The class was uneventful; topic was inventory loss control. My last class. One little test, and I'm a certified assistant manager.Got a raise today, and I'll get another one after I pass said test. Things might be looking up.
We got back to Salem at around 2:00PM. Manager dropped me off to work swing shift, took Lady Di home, and returned to finish his paperwork. We discussed my 90 day review, which I got 100% on, and he gave me a raise.
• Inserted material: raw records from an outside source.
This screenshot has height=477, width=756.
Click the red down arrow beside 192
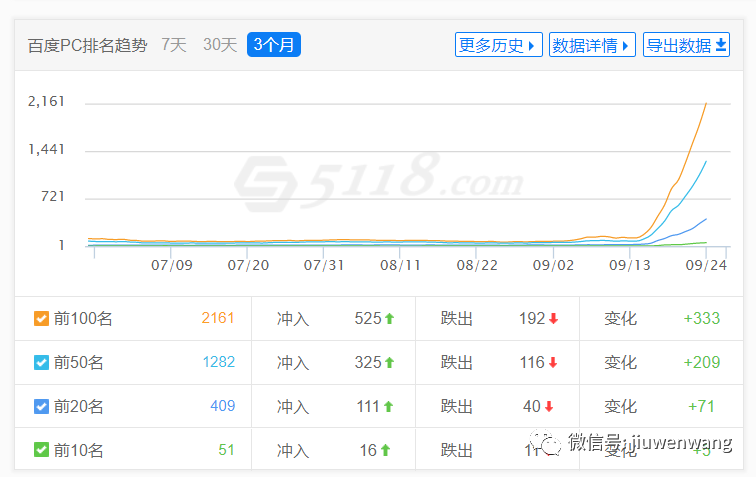click(x=552, y=319)
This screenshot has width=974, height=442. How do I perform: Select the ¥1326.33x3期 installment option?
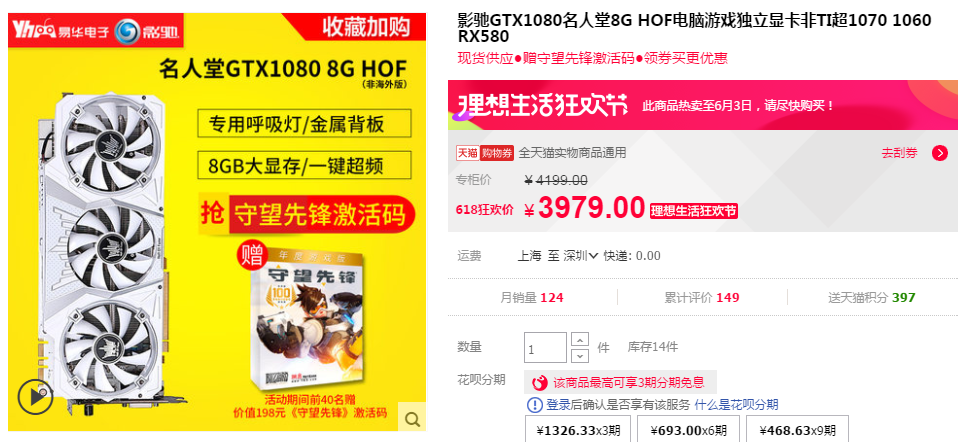[x=578, y=430]
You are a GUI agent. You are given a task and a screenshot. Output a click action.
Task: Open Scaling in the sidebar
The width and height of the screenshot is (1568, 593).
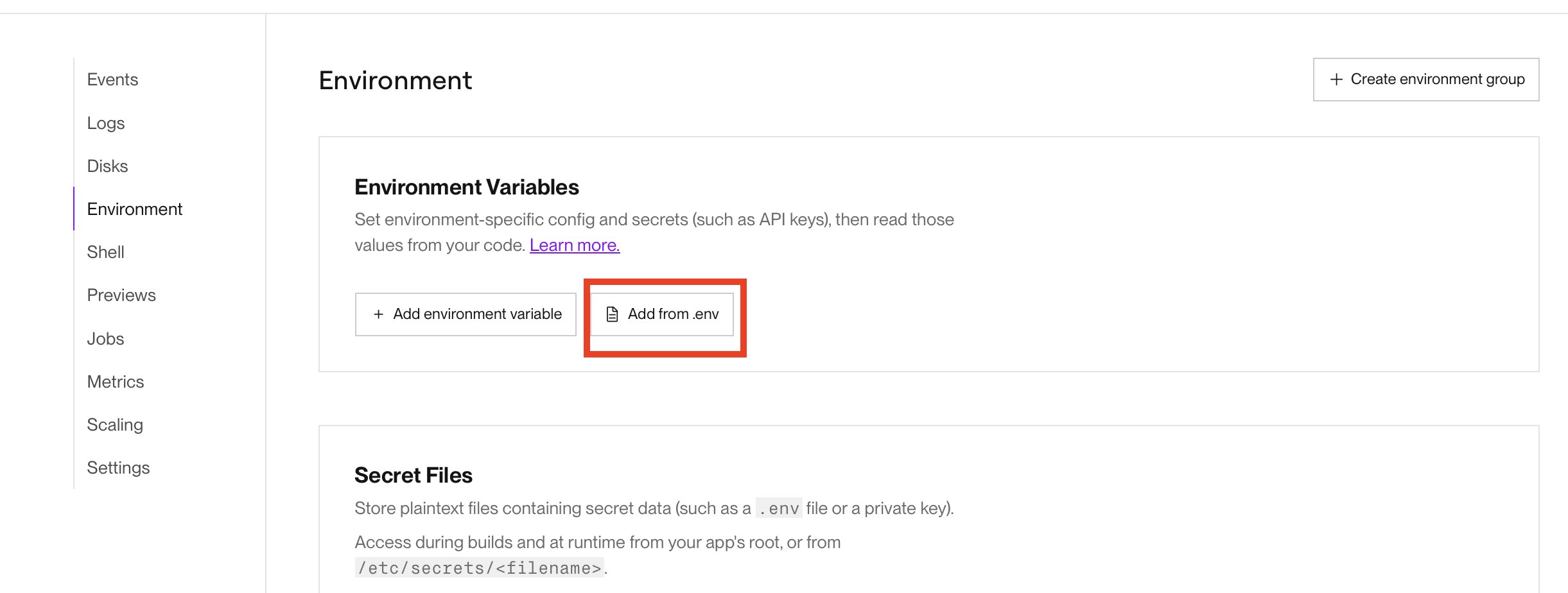tap(115, 425)
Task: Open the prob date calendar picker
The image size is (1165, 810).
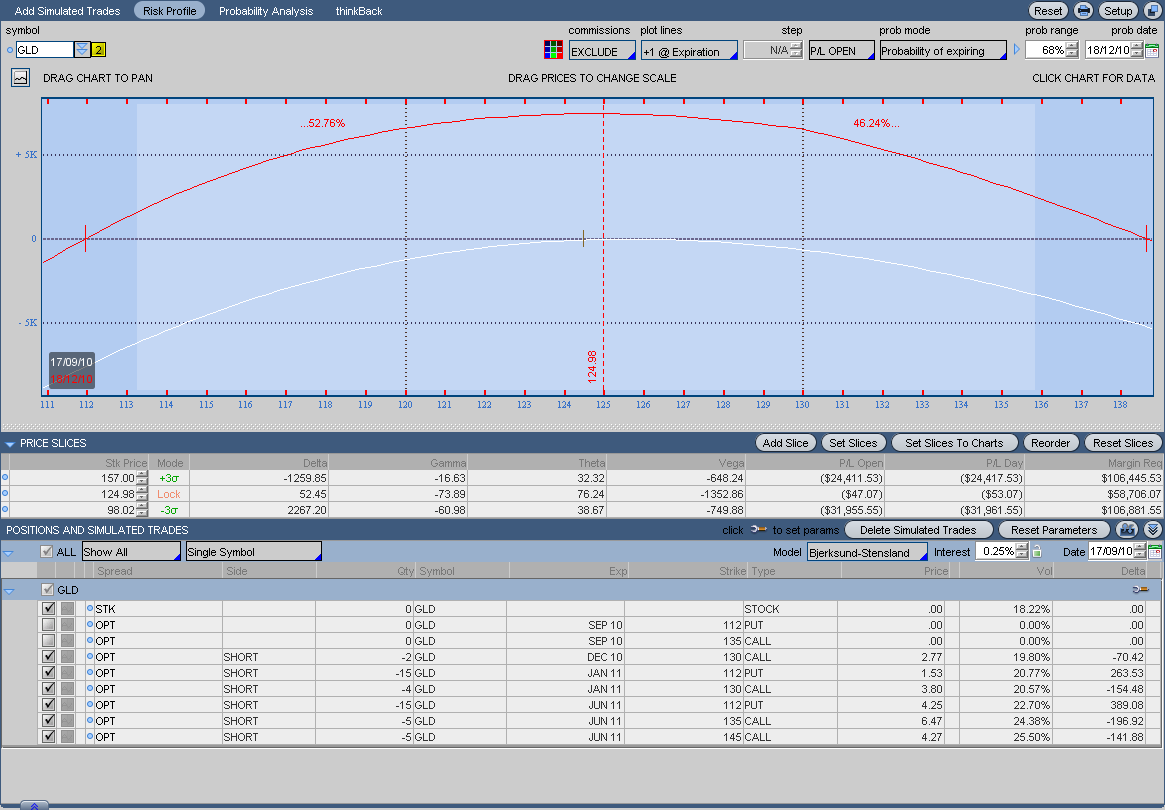Action: (x=1152, y=50)
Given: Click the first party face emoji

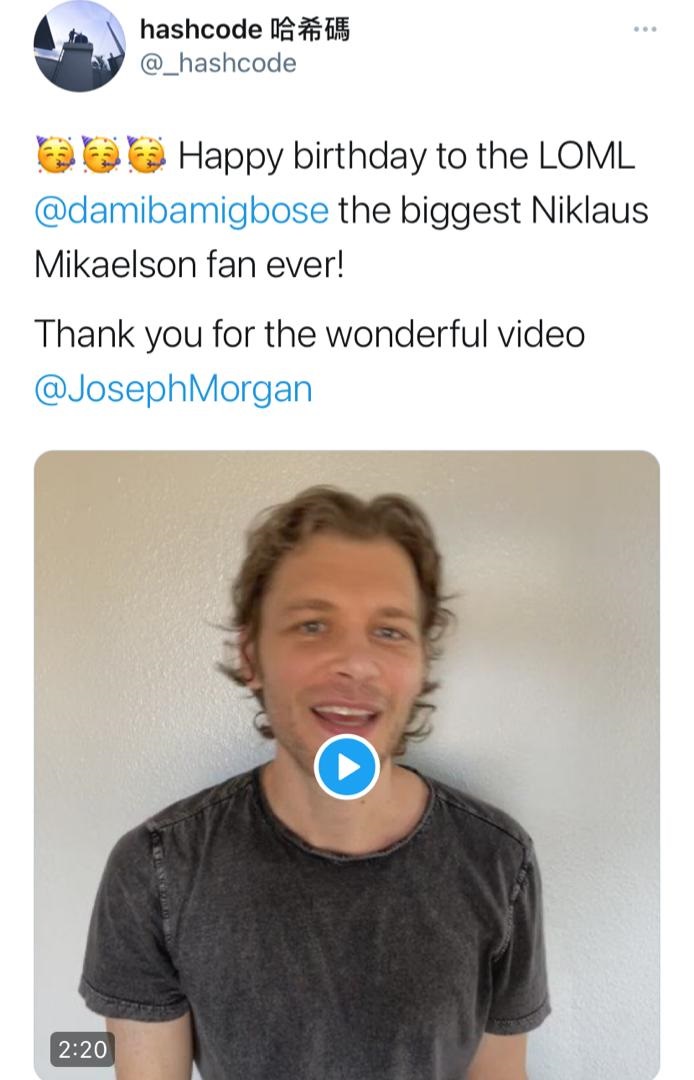Looking at the screenshot, I should pyautogui.click(x=55, y=154).
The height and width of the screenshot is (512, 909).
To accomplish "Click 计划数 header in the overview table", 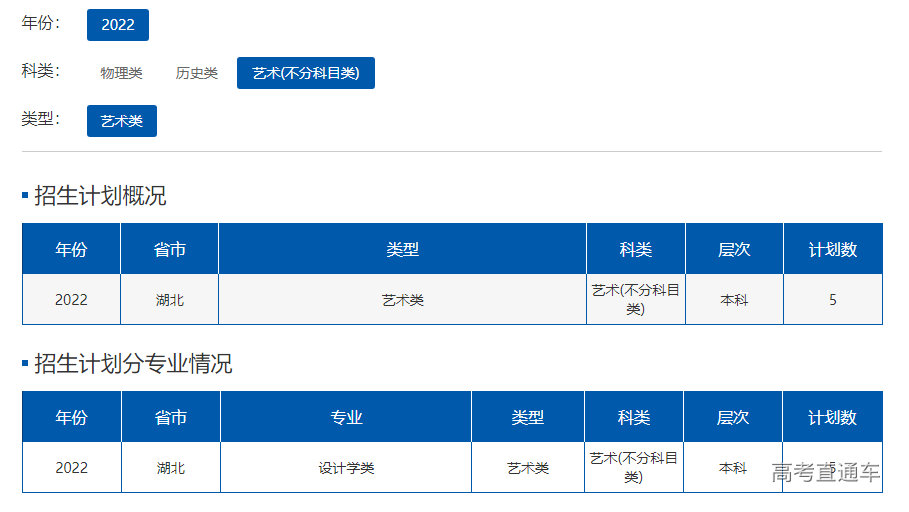I will pyautogui.click(x=832, y=249).
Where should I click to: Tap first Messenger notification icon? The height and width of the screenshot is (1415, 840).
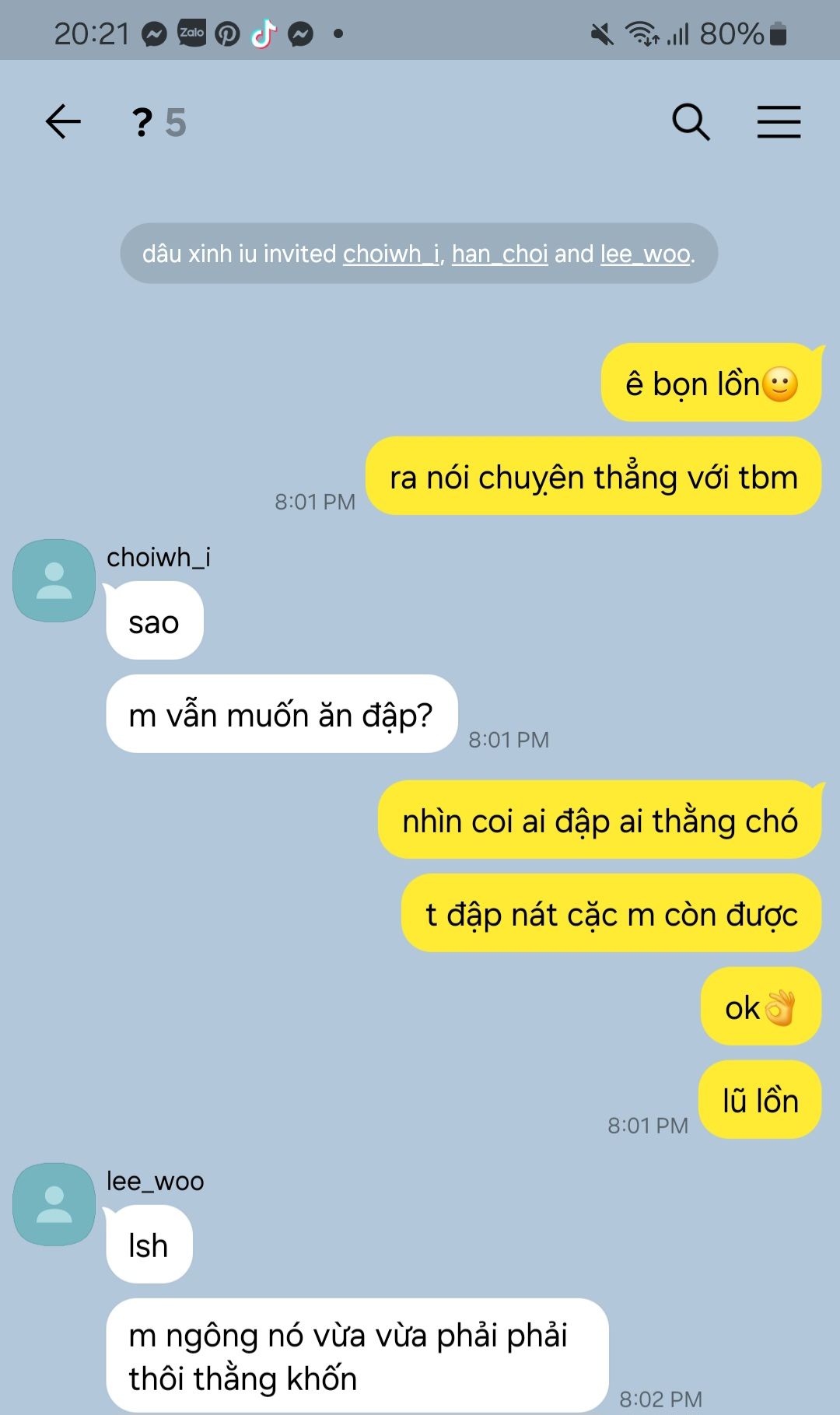(x=155, y=34)
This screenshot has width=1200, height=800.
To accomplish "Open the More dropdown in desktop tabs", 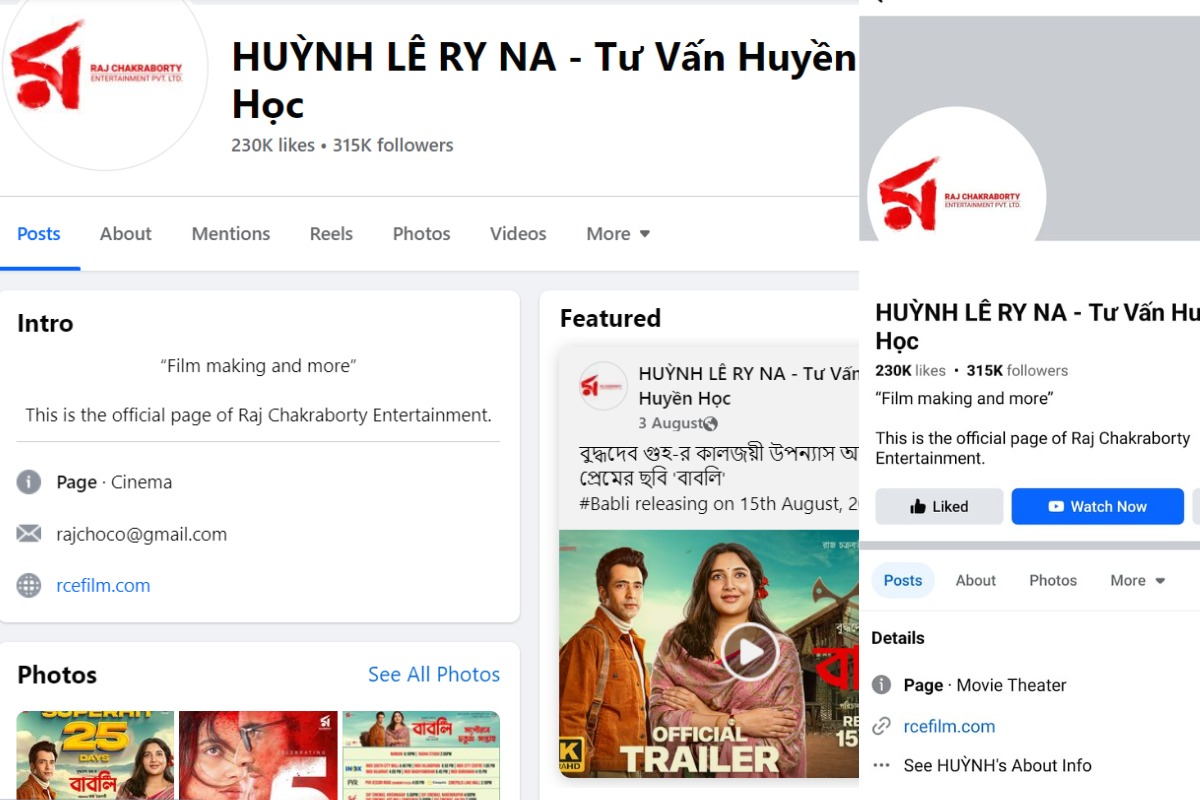I will [x=618, y=234].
Then I worked. My favorite customers are by far the stoners, and here's why:
Stoner: Mwahahahahahahahahahaha!
Me: No cackling in the store.
Stoner: No What?
Me: Cackling. Sort of an evil laugh.
Stoner: What? Why?
Me: Because I say so.
Stoner: What??? Are you serious?
Me: (Straight face) No, of course not.
Stoner: Oh. I need a butane lighter, then.
Heh. I'm so cool.
And then I stopped working, and had an annoying conversation with the Evil Deranged Frank:
Frank: Our society is already borg-like.
Me: And your justification for a religious government rather than a secular one is that you believe that American society is borg-like.
Frank: Well, it is.
Me: It is not.
Frank: Are you blind?
Me: Well, if you would back up your half baked theories with facts... I see every day that people are NOT borg-like.
Frank: Where?
Me: My customers.
Frank: YOUR customers.
Me: That's right.
Frank: I don't see what that proves.
Me: Frank, just shut up and let me do my shift audit. I want to go home.
Frank: Borg.
Me: FREAK! Shut up!!
And then, here I am. At home again after sixteen hours, with flattened curls, tired eyes and wrinkled slacks, ready for a warm dinner and a nice sleep.